Der nicht vorbestrafte Polizist, der während zwanzig Jahren bei der Verkehrspolizei im Einsatz war, berief sich auf seinen "Generalauftrag". Sowohl er als Fahrer wie die beiden Beifahrenden seien davon ausgegangen, "dass ein schweres Verbrechen hinter der Flucht sein muss". In seiner langen Tätigkeit habe er "noch nie erlebt", dass ein Fahrzeug der Halte-Aufforderung nicht nachgekommen sei.

Kritik am Strafgericht ...

Das Dreier-Kantonsgericht unter dem Vorsitz von Dieter Eglin (SVP) folgte den Anträgen des Verteidigers in vollem Umfang und sprach den Polizisten von Schuld und Strafe frei. Die Voraussetzungen für die Verfolgung seien klar gegeben gewesen: Die Dringlichkeit der Dienstfahrt, die abgegebenen optischen und akustischen Warnsignale, und die Beachtung von Sorgfalt und Verhältnismässigkeit. "Man darf nicht hinterher im klimatisierten Gerichtssaal besserwisserisch daherkommen. Vielmer soll der Polizist einen eigenen Ermessens-Spielraum haben, sonst ist die Polizei nicht mehr handlungsfähig", sagte Eglin.

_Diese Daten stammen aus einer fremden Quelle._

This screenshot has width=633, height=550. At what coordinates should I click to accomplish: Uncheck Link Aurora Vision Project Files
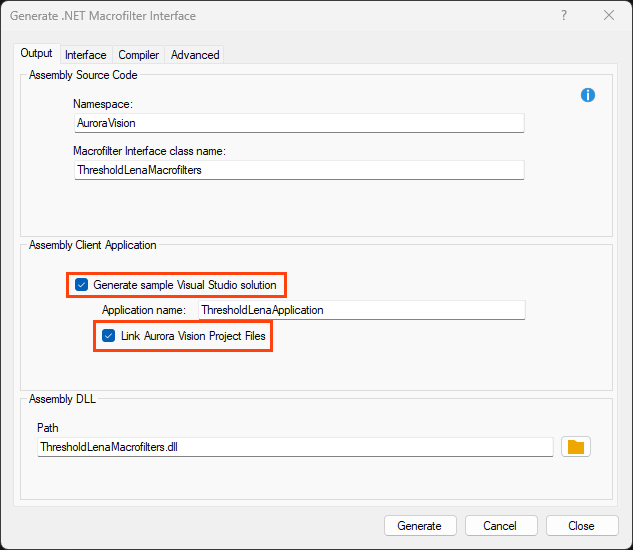coord(109,336)
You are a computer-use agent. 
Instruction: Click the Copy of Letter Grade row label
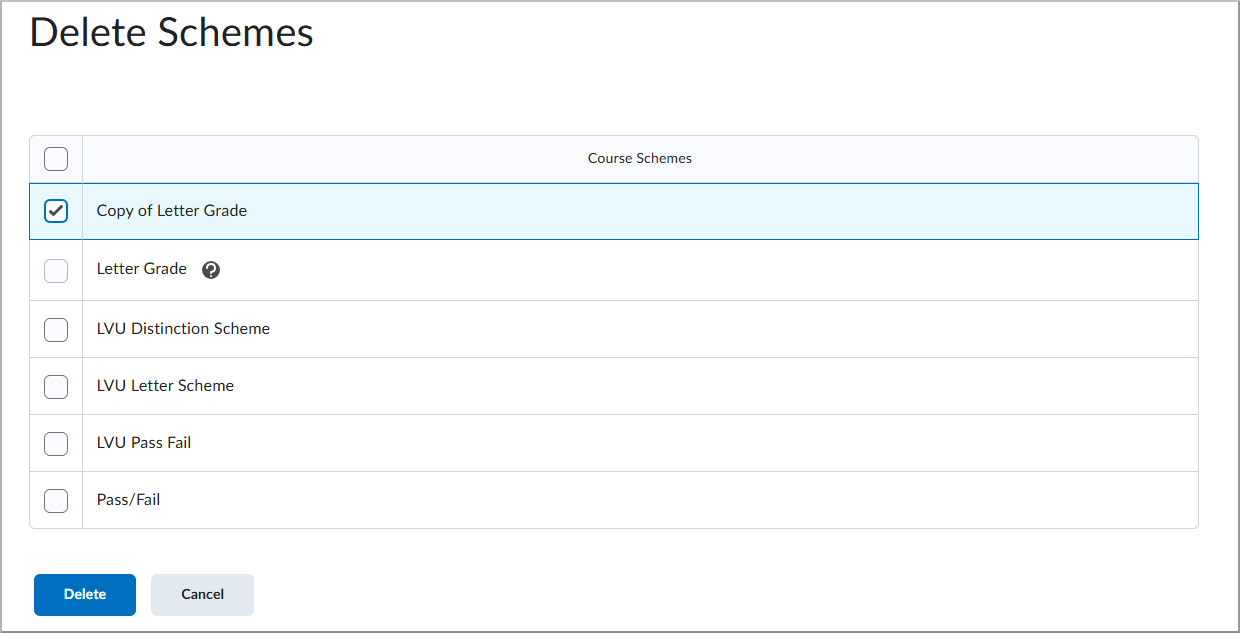(x=172, y=211)
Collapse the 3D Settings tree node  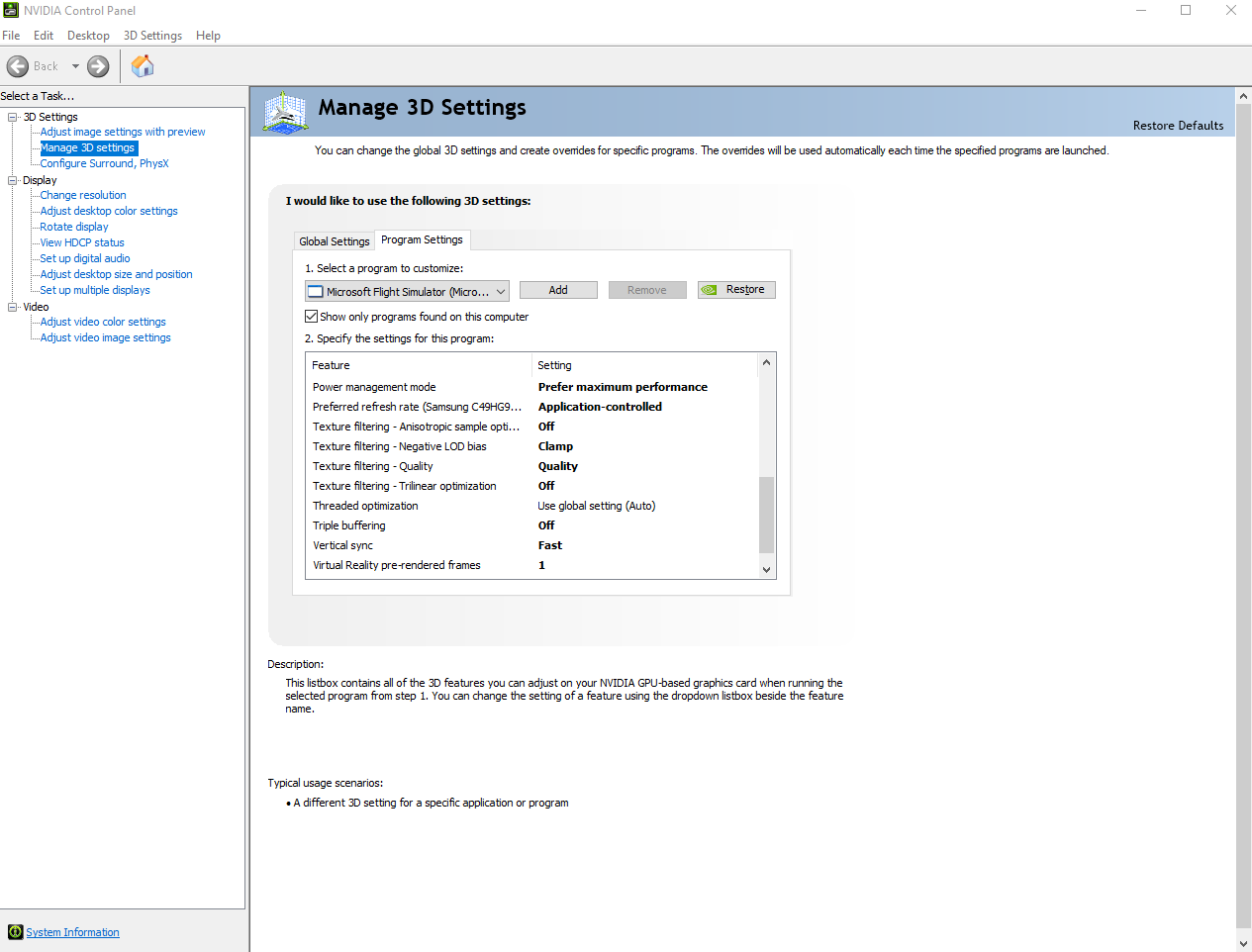[13, 117]
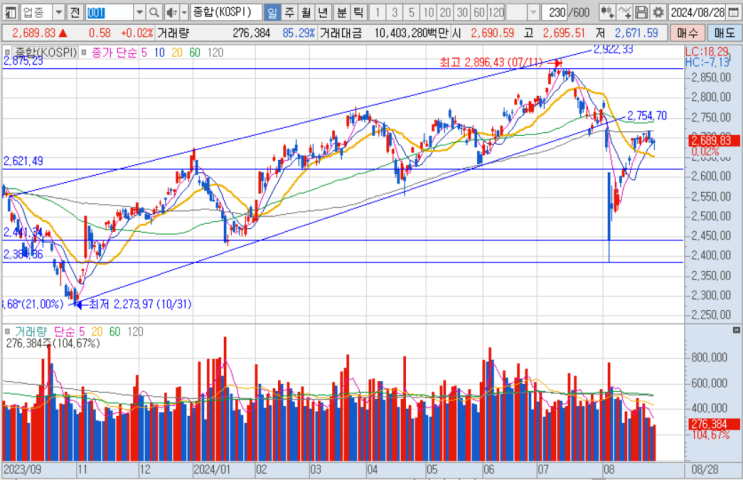Viewport: 743px width, 480px height.
Task: Switch to 분 minute chart period
Action: coord(341,12)
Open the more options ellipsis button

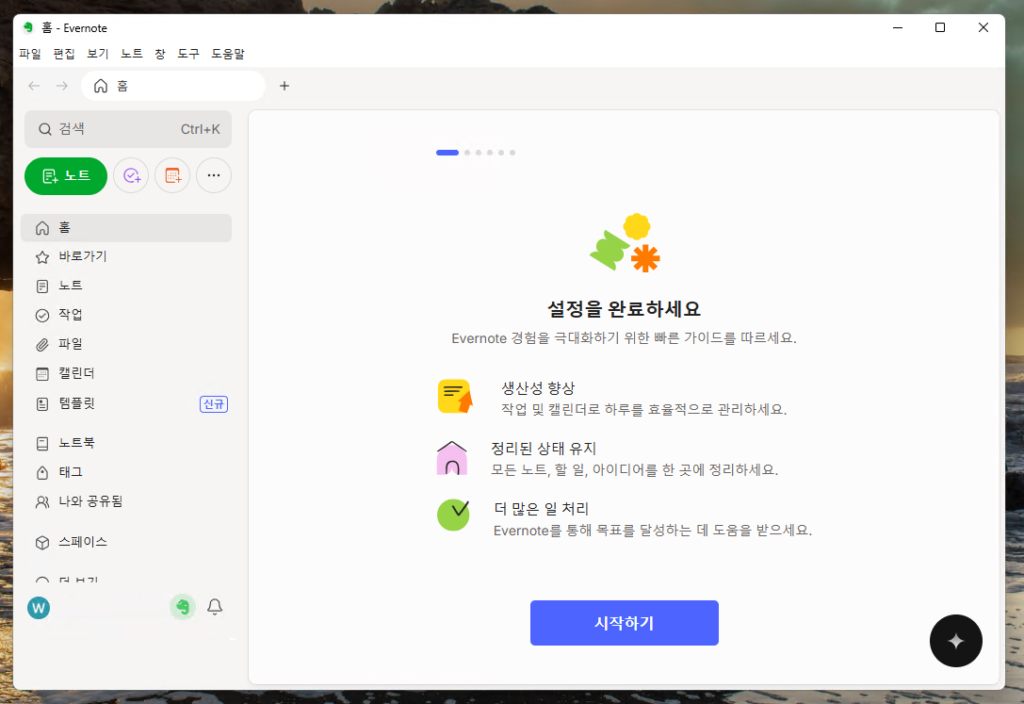(213, 176)
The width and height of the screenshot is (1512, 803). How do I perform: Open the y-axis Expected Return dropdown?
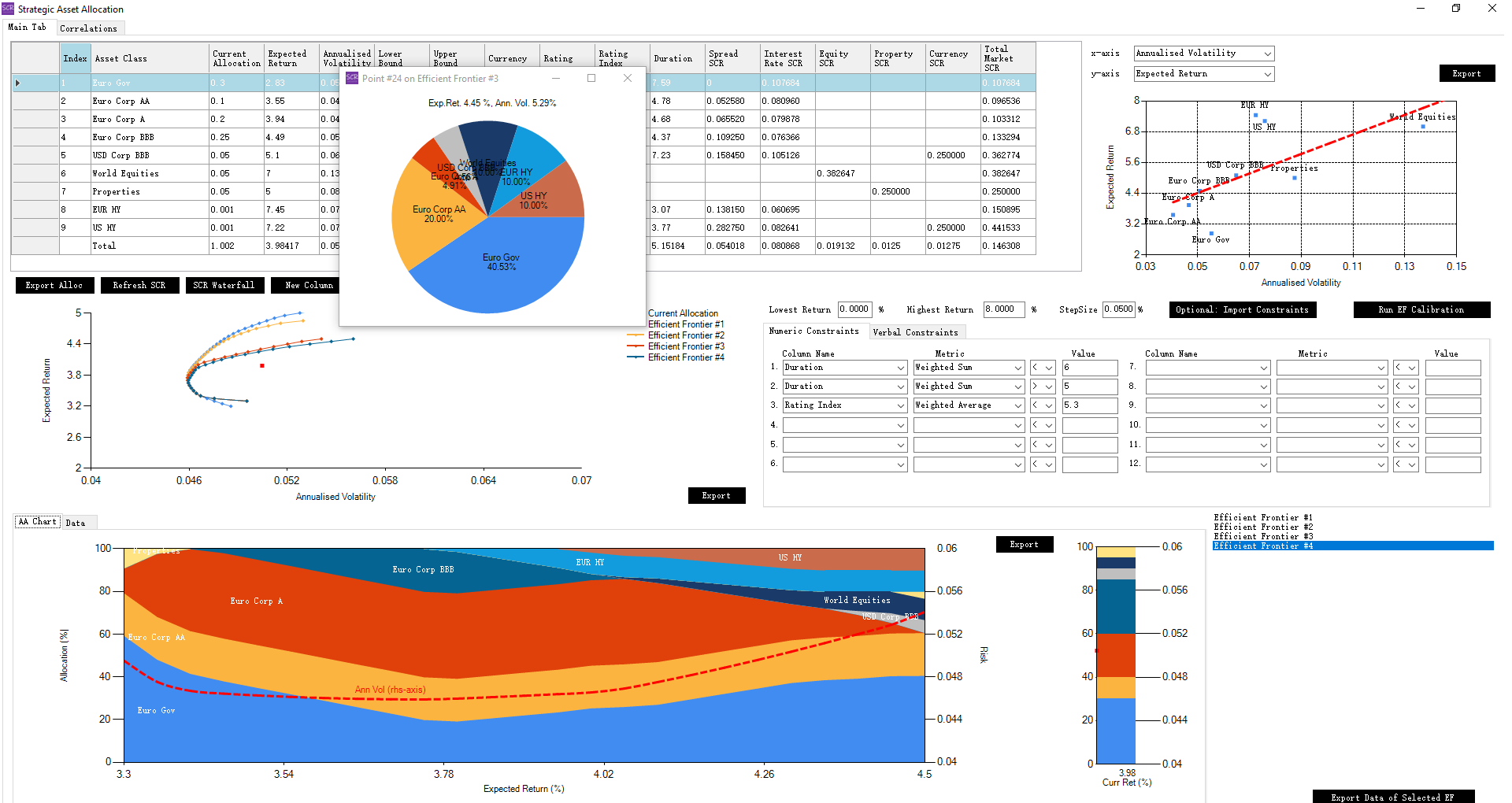tap(1267, 74)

Entgegen der Meinung des Staatsanwalts attestierte das Gericht dem Polizisten einen "begründeten Anlass zur Annahme, dass der Töfffahrer eine schwerwiegende Straftat begangen hat", nachdem er vor den Augen der Ordnungshüter rechts überholt und eine Sperrfläche überfahren hatte. Wer sich ausserdem "so lange derart systematisch dem Zugriff entzieht und sich gefährdet wie James Bond, muss etwas Fundamentales auf dem Kerbholz haben". Schliesslich sei es auch der Motorradfahrer gewesen, der "zuerst delinquiert" habe.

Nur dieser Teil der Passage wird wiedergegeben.